◆ **Text section**:
________________________________________
The reported issue was a repeating F58 BMS Communication Fault.

The fault would:

  • Trigger roughly every 10 minutes
  • Clear after about 2 minutes
  • Repeat continuously

The inverter would recover on its own, then F58 fault again shortly after.


First Thought – Incorrect BMS Configuration

Because there were two battery banks running in parallel but only one BMS cable connected, my first assumption was that communication topology was wrong.

So we changed it:

  • Disabled parallel battery setting
  • Switched to dual channel mode
  • Ran separate BMS cables:
    • Bank 1 to BMS1
    • Bank 2 to BMS2

Logically, this should have cleaned things up.

It made absolutely no difference.

At that point I knew it wasn’t just a configuration issue.


Second Direction – Grid Instability

Because of the municipal breaker issue, I shifted focus to the AC side.

The system was bypassed temporarily, which gave me room to experiment without risking shutdowns to the site.

I started playing with operational states.

Here’s where it got interesting.

If I disabled export to grid-tied loads, the fault stopped completely.

As soon as export resumed, the F58 fault came back.

That was the first real clue.


Controlled Testing

I then started deliberately manipulating current.

High discharge

Let the batteries discharge at maximum current.

Fault returned almost immediately.

Let battery rest

Once battery reached its discharge floor and current dropped.

Fault stopped.

Forced charge at 5A

Charged cleanly. No fault.

Increased to 50A

Fault immediately returned.

Reduced to 10A

Stable again.

That pattern was too consistent to ignore.

You can see by the image below, the moment charge currents were increased from small amounts to larger amounts, the BMS communication loss occurs as listed above.


Pattern Identified

The F58 fault only occurred when there was high AC current at the inverter.

Specifically:

  • High charge current (large AC input current)
  • High discharge current (large AC output current)
  • High export during PV production

When current was low — the system was stable.

That ruled out:

  • Random firmware instability
  • Pure battery failure
  • Inverter hardware defect
  • Grid frequency behaviour

The variable was current magnitude.

Further evidence to this can be seen in the below images where if a high AC current is present at the inverter, we can see the same BMS communication loss. When grid currents are low, there is no BMS communication loss (batteries are not charging nor discharging at this point, inverter is set to keep batteries charged).
________________________________________
◆ **Source excerpt**:

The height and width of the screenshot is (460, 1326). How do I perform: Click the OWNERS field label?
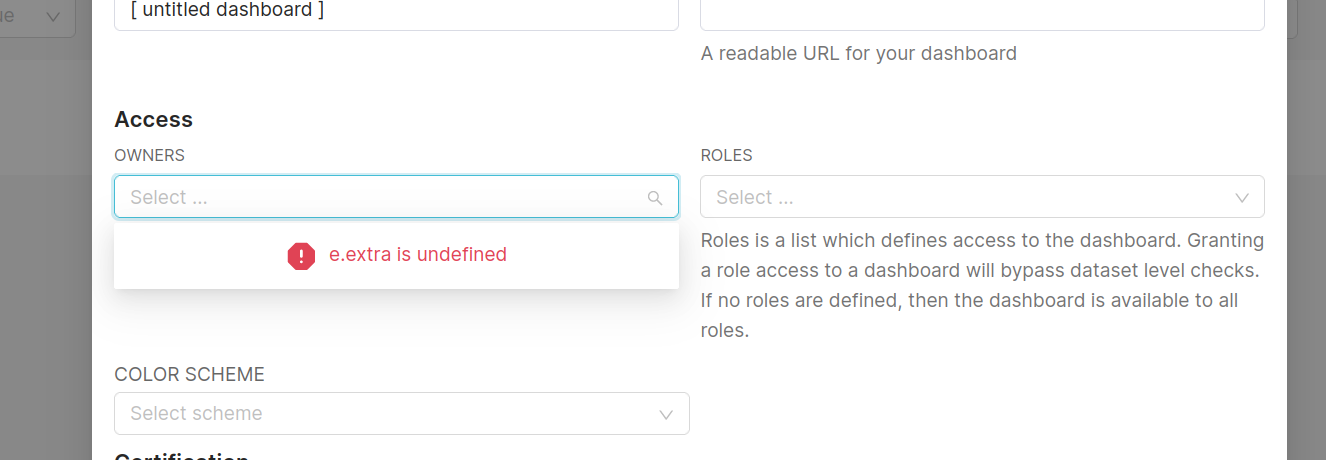click(149, 155)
________________________________________
◆ **Problems to solve**:
- 1) In the write-up on the F58 BMS communication fault, how much charge current brought the fault back immediately after a clean charge at 5A?
- 2) Pick up the account of troubleshooting the F58 BMS communication fault after its final sentence and carry it forward.

◆ **The results**:
- 1) 50A

- 2)
What That Left

At that point, there was only one logical direction left:

Interference.

The BMS cable was running near high-current AC conductors.

Under heavy load, electromagnetic noise was being induced onto the communication line.

That explained the behaviour perfectly:

  1. Inverter starts charging
  2. High current flows
  3. Interference corrupts BMS signal
  4. Inverter logs comm fault
  5. Charging stops
  6. Current drops
  7. Interference disappears
  8. Inverter recovers
  9. Charging resumes
  10. Cycle repeats

The 10-minute repetition lined up with retry behaviour.

Both the battery manufacturer and inverter manufacturer had initially pointed fingers at each other. In reality, both devices were doing exactly what they should.

The problem wasn’t either device.

It was the communication layer between them.


Fix

We:

  • Replaced the BMS cable with shielded CAT6
  • Rerouted it away from AC and DC power cables
  • Added a ferrite toroid to suppress high-frequency noise
  • Ensured no parallel runs alongside high-current conductors

After that:

  • No recurrence of the F58 BMS comm fault
  • Stable high-current charging
  • Stable discharge
  • No cyclical shutdowns

System has been operating normally since.


Takeaways

  • If a communication fault appears cyclical and load-dependent, suspect interference.
  • High-current environments demand proper cable routing.
  • Shielding and physical separation matter more than most people think.
  • Always isolate the variable before replacing hardware.
  • If two manufacturers are blaming each other, go back to fundamentals.